All of the records shown below need to be copied with no differences.

(Saved data entries)
####################

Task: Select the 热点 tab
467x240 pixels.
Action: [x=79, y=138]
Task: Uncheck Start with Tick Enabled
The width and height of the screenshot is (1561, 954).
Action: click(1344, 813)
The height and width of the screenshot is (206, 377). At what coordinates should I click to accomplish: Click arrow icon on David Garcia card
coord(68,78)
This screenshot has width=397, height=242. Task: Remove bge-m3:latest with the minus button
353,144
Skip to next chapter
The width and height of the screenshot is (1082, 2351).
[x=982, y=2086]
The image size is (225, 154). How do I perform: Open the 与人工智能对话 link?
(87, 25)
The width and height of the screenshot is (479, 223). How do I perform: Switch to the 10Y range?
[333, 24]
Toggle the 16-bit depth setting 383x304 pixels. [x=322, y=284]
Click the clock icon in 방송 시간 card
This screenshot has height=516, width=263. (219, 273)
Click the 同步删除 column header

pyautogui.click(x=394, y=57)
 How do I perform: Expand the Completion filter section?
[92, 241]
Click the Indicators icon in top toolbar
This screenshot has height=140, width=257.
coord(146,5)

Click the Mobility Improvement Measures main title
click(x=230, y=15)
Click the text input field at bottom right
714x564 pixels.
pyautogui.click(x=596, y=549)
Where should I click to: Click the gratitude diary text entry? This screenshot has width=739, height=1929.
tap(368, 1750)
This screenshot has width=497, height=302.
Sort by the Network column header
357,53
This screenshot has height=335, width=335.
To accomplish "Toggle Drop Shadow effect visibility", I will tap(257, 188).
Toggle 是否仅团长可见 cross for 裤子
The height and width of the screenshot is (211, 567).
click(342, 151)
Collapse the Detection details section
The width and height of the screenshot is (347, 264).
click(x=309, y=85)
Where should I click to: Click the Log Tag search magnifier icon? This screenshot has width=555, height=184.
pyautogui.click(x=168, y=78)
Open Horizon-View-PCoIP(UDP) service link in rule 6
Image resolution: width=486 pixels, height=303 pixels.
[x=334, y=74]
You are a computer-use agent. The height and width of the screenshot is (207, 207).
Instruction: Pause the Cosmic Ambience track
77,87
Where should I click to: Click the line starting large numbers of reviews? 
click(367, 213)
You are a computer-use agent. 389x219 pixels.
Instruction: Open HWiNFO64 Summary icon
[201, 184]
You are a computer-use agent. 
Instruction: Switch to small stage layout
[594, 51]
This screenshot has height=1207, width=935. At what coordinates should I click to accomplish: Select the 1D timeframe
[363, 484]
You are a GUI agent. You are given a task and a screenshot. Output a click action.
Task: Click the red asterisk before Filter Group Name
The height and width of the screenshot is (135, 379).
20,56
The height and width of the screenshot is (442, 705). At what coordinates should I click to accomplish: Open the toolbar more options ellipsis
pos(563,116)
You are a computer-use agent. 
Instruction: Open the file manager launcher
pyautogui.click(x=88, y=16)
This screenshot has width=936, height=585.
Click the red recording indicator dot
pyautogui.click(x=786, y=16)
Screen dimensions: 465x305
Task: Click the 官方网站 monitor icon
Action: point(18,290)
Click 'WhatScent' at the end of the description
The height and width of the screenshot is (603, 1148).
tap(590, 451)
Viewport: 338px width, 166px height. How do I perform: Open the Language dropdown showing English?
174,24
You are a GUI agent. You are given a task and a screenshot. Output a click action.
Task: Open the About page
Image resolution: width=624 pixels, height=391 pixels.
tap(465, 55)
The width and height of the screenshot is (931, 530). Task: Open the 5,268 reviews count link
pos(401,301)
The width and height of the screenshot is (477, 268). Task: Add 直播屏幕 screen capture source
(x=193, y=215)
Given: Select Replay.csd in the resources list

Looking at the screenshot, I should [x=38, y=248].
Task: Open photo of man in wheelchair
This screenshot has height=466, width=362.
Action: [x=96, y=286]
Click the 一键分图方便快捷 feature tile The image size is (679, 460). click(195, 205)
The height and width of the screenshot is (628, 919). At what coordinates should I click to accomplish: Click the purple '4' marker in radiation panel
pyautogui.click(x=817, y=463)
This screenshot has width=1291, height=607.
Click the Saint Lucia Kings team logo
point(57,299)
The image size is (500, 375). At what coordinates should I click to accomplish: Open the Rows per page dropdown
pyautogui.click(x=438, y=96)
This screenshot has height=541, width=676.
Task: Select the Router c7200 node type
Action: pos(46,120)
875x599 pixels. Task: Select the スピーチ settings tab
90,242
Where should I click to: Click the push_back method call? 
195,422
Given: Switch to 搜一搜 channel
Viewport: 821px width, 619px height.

####################

- _Exercise result_:
Task: Select the 热点 tab
467x240 pixels.
Action: [x=79, y=138]
Task: Uncheck Start with Tick Enabled
The width and height of the screenshot is (1561, 954).
Action: click(1344, 813)
The height and width of the screenshot is (206, 377). At what coordinates should I click to accomplish: Click arrow icon on David Garcia card
coord(68,78)
This screenshot has width=397, height=242. Task: Remove bge-m3:latest with the minus button
353,144
Skip to next chapter
The width and height of the screenshot is (1082, 2351).
[x=982, y=2086]
The image size is (225, 154). How do I perform: Open the 与人工智能对话 link?
(87, 25)
The width and height of the screenshot is (479, 223). How do I perform: Switch to the 10Y range?
[333, 24]
Toggle the 16-bit depth setting 383x304 pixels. [x=322, y=284]
Click the clock icon in 방송 시간 card
This screenshot has height=516, width=263. (219, 273)
Click the 同步删除 column header

pyautogui.click(x=394, y=57)
 How do I perform: Expand the Completion filter section?
[92, 241]
Click the Indicators icon in top toolbar
This screenshot has height=140, width=257.
coord(146,5)

Click the Mobility Improvement Measures main title
click(x=230, y=15)
Click the text input field at bottom right
714x564 pixels.
pyautogui.click(x=596, y=549)
Where should I click to: Click the gratitude diary text entry? This screenshot has width=739, height=1929.
tap(368, 1750)
This screenshot has width=497, height=302.
Sort by the Network column header
357,53
This screenshot has height=335, width=335.
To accomplish "Toggle Drop Shadow effect visibility", I will tap(257, 188).
Toggle 是否仅团长可见 cross for 裤子
The height and width of the screenshot is (211, 567).
click(342, 151)
Collapse the Detection details section
The width and height of the screenshot is (347, 264).
click(x=309, y=85)
Where should I click to: Click the Log Tag search magnifier icon? This screenshot has width=555, height=184.
pyautogui.click(x=168, y=78)
Open Horizon-View-PCoIP(UDP) service link in rule 6
Image resolution: width=486 pixels, height=303 pixels.
[x=334, y=74]
You are a computer-use agent. The height and width of the screenshot is (207, 207).
Instruction: Pause the Cosmic Ambience track
77,87
Where should I click to: Click the line starting large numbers of reviews? 
click(367, 213)
You are a computer-use agent. 389x219 pixels.
Instruction: Open HWiNFO64 Summary icon
[201, 184]
You are a computer-use agent. 
Instruction: Switch to small stage layout
[594, 51]
This screenshot has height=1207, width=935. At what coordinates should I click to accomplish: Select the 1D timeframe
[363, 484]
You are a GUI agent. You are given a task and a screenshot. Output a click action.
Task: Click the red asterisk before Filter Group Name
The height and width of the screenshot is (135, 379).
20,56
The height and width of the screenshot is (442, 705). At what coordinates should I click to accomplish: Open the toolbar more options ellipsis
pos(563,116)
You are a computer-use agent. 
Instruction: Open the file manager launcher
pyautogui.click(x=88, y=16)
This screenshot has width=936, height=585.
Click the red recording indicator dot
pyautogui.click(x=786, y=16)
Screen dimensions: 465x305
Task: Click the 官方网站 monitor icon
Action: point(18,290)
Click 'WhatScent' at the end of the description
The height and width of the screenshot is (603, 1148).
tap(590, 451)
Viewport: 338px width, 166px height. How do I perform: Open the Language dropdown showing English?
174,24
You are a GUI agent. You are given a task and a screenshot. Output a click action.
Task: Open the About page
Image resolution: width=624 pixels, height=391 pixels.
tap(465, 55)
The width and height of the screenshot is (931, 530). Task: Open the 5,268 reviews count link
pos(401,301)
The width and height of the screenshot is (477, 268). Task: Add 直播屏幕 screen capture source
(x=193, y=215)
Given: Select Replay.csd in the resources list

Looking at the screenshot, I should [x=38, y=248].
Task: Open photo of man in wheelchair
This screenshot has height=466, width=362.
Action: [x=96, y=286]
Click the 一键分图方便快捷 feature tile The image size is (679, 460). click(195, 205)
The height and width of the screenshot is (628, 919). At what coordinates should I click to accomplish: Click the purple '4' marker in radiation panel
pyautogui.click(x=817, y=463)
This screenshot has width=1291, height=607.
Click the Saint Lucia Kings team logo
point(57,299)
The image size is (500, 375). At what coordinates should I click to accomplish: Open the Rows per page dropdown
pyautogui.click(x=438, y=96)
This screenshot has height=541, width=676.
Task: Select the Router c7200 node type
Action: pos(46,120)
875x599 pixels. Task: Select the スピーチ settings tab
90,242
Where should I click to: Click the push_back method call? 
195,422
Given: Switch to 搜一搜 channel
Viewport: 821px width, 619px height.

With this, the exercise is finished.